─── DATASET EXCERPTS ───

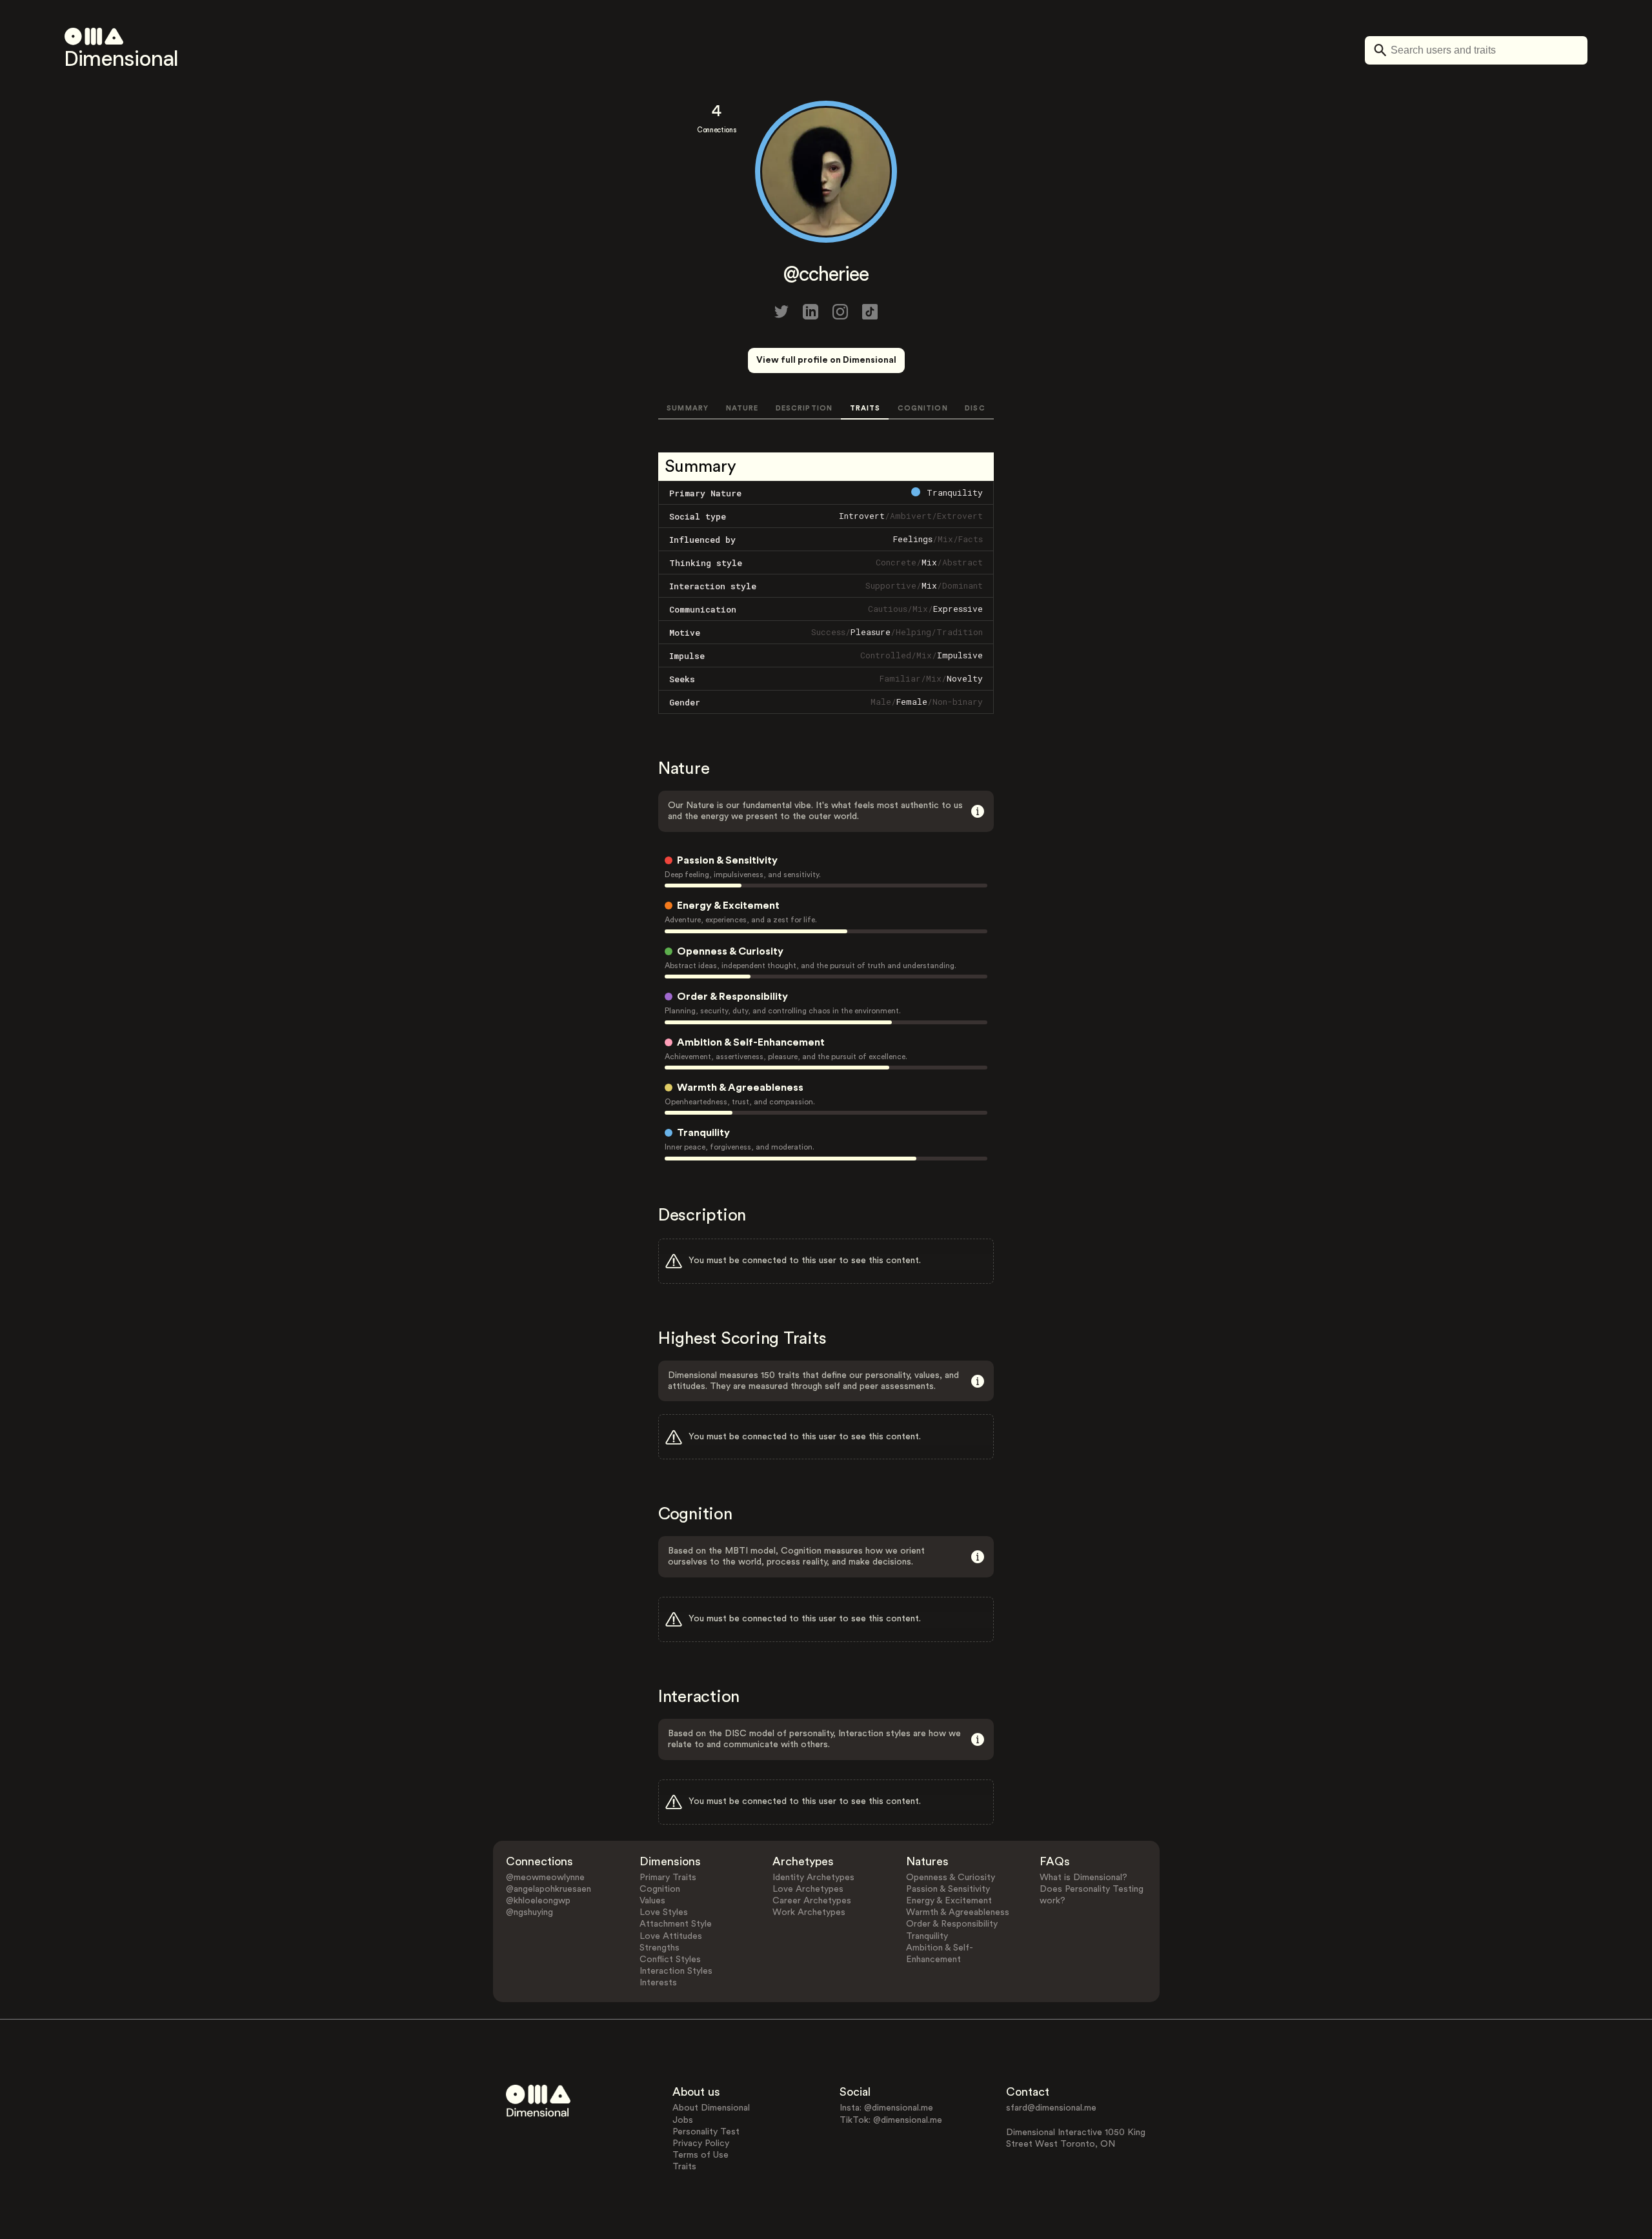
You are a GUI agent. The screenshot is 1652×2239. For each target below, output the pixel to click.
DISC (975, 408)
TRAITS (865, 408)
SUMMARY (688, 408)
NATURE (742, 408)
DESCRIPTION (804, 408)
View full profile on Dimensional (826, 360)
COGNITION (923, 408)
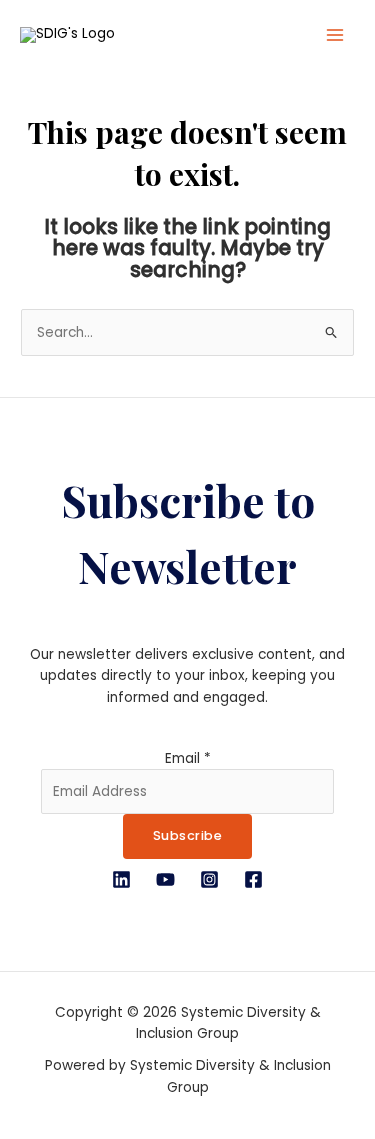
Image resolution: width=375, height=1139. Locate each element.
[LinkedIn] (121, 879)
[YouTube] (165, 879)
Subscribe (188, 835)
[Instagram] (209, 879)
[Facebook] (253, 879)
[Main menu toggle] (335, 35)
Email (188, 758)
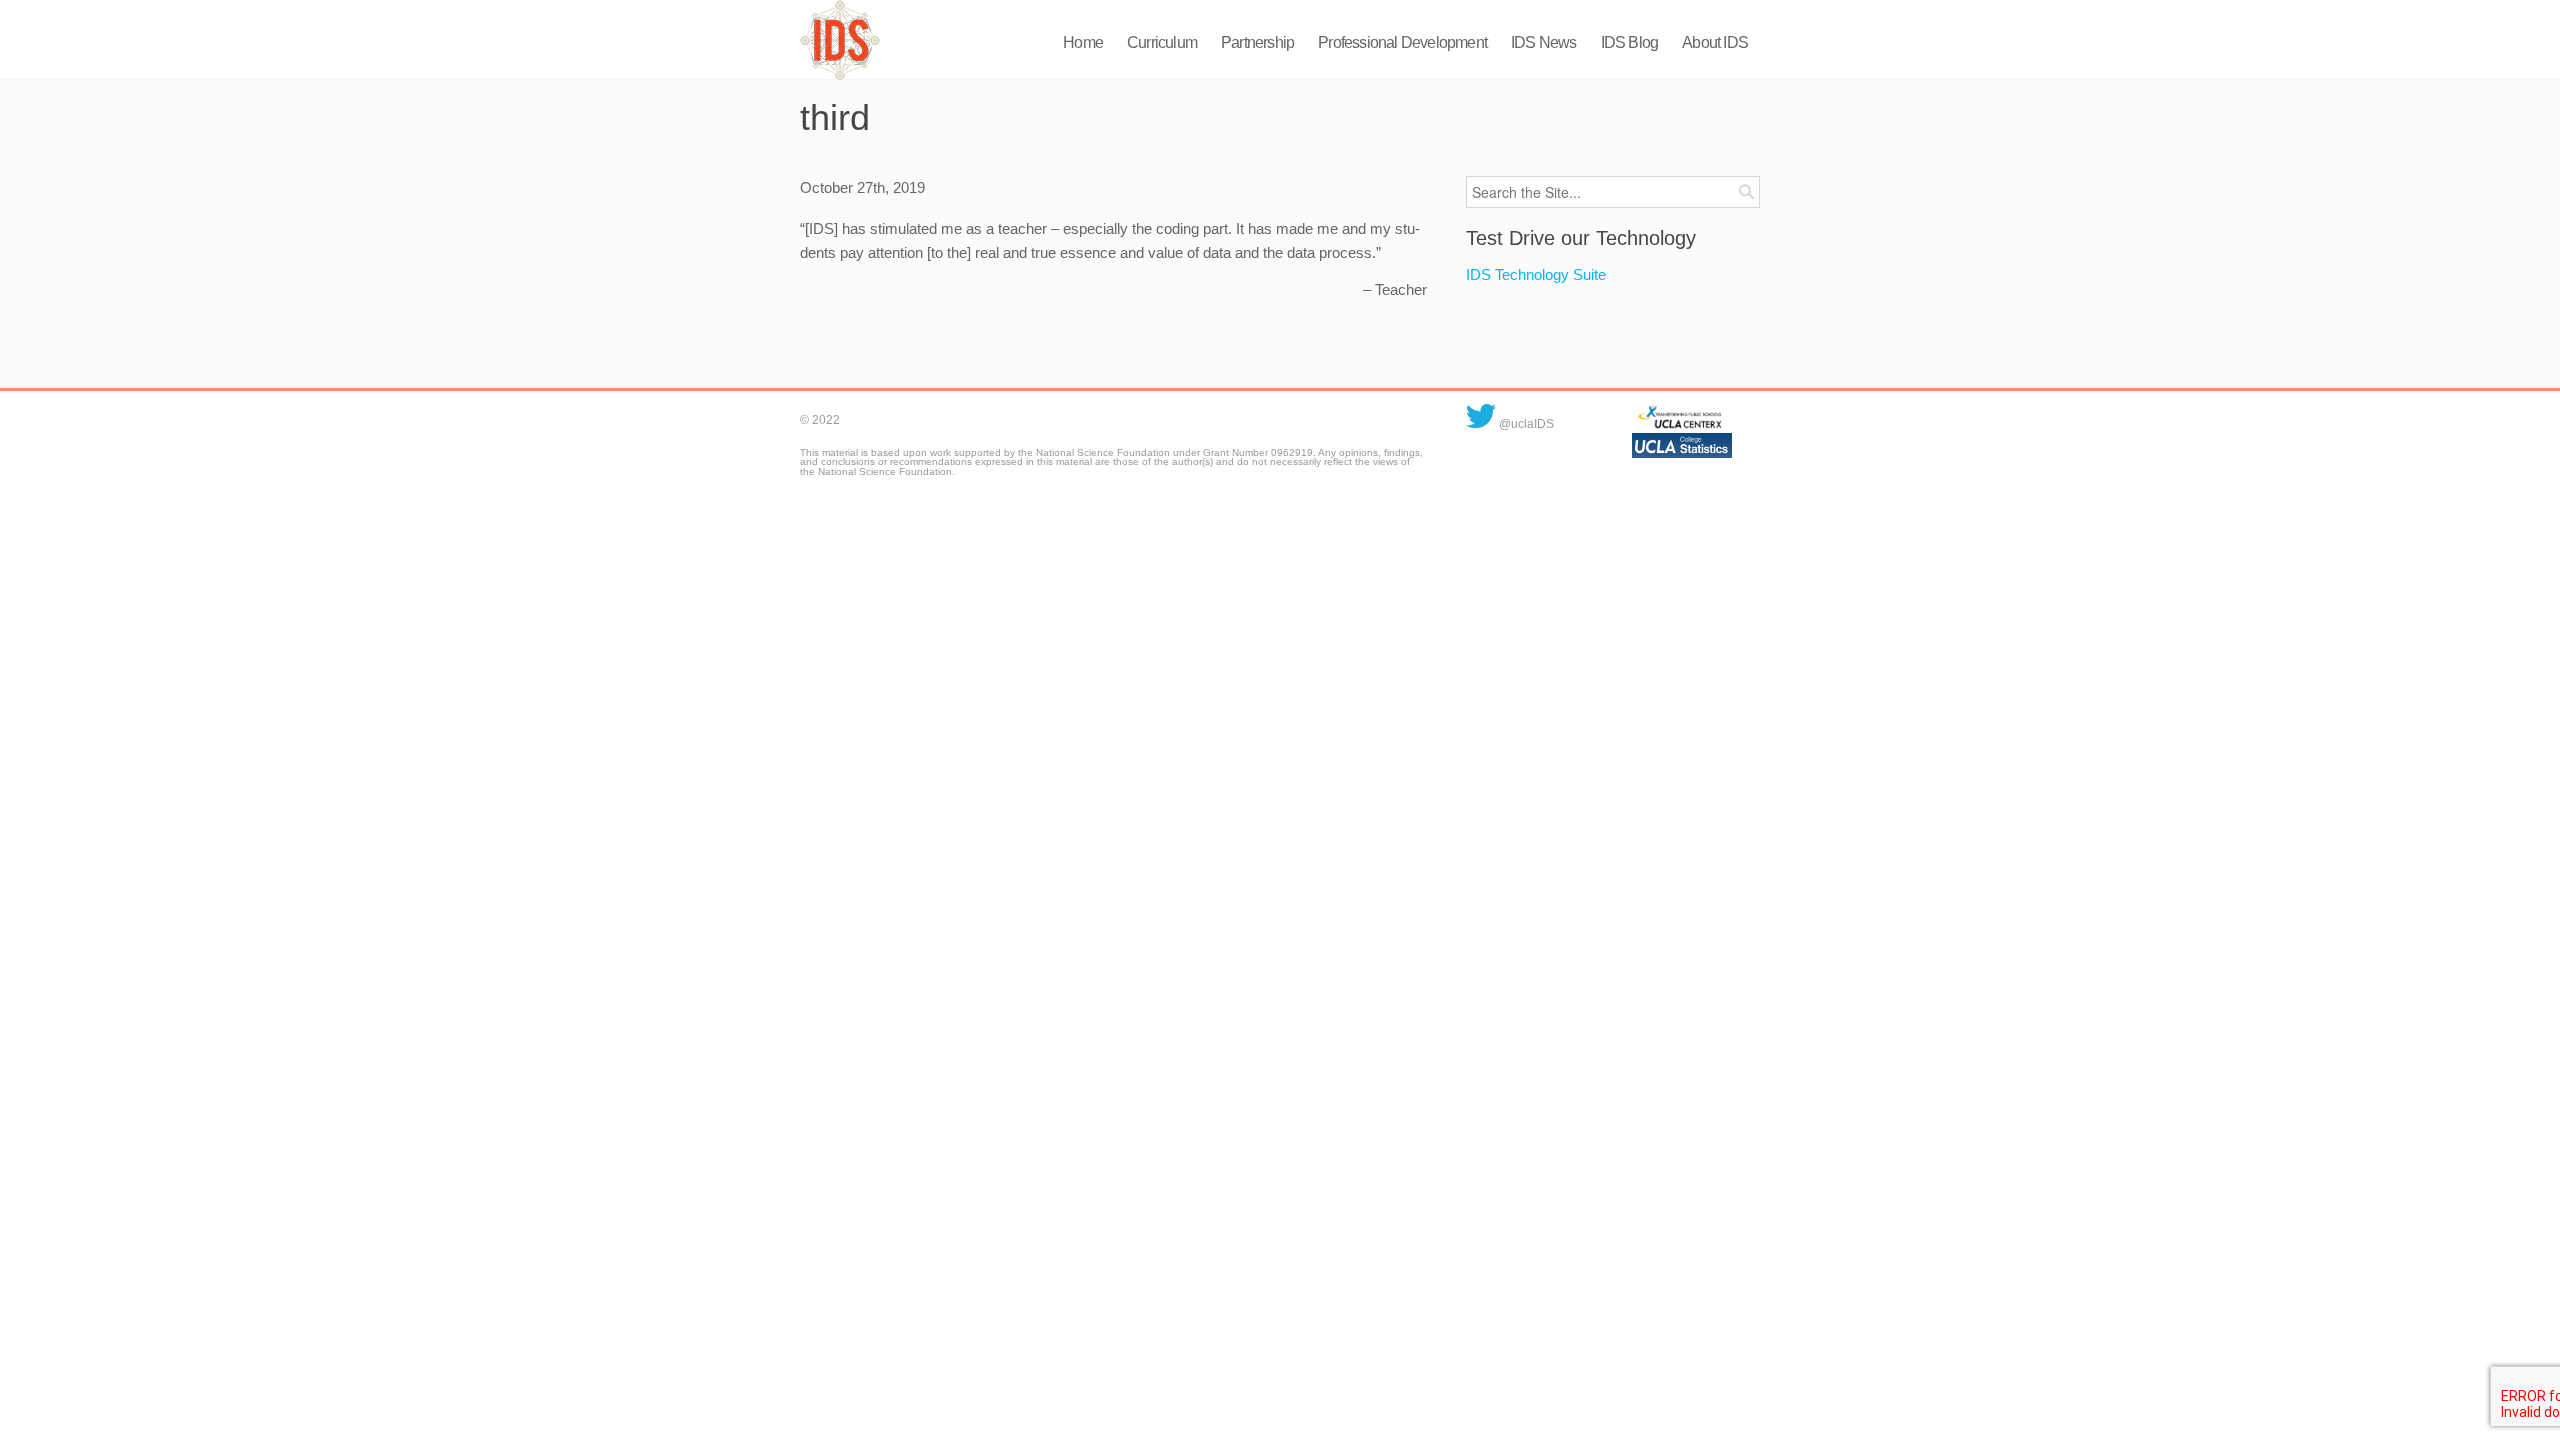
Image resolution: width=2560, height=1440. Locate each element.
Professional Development (1402, 42)
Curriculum (1162, 42)
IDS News (1544, 42)
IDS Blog (1630, 42)
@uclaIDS (1525, 424)
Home (1083, 42)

───

REQUIRED ACTION – Would you reproduce the lines from the one with "TRAITS (865, 408)" through the final line of the data above, exactly and only those, without any pictures?

RESPONSE AREA –
TRAITS (865, 408)
SUMMARY (688, 408)
NATURE (742, 408)
DESCRIPTION (804, 408)
View full profile on Dimensional (826, 360)
COGNITION (923, 408)
Image resolution: width=375, height=1139. Locate each element.
[LinkedIn] (121, 879)
[YouTube] (165, 879)
Subscribe (188, 835)
[Instagram] (209, 879)
[Facebook] (253, 879)
[Main menu toggle] (335, 35)
Email (188, 758)
Image resolution: width=2560, height=1440. Locate each element.
Professional Development (1402, 42)
Curriculum (1162, 42)
IDS News (1544, 42)
IDS Blog (1630, 42)
@uclaIDS (1525, 424)
Home (1083, 42)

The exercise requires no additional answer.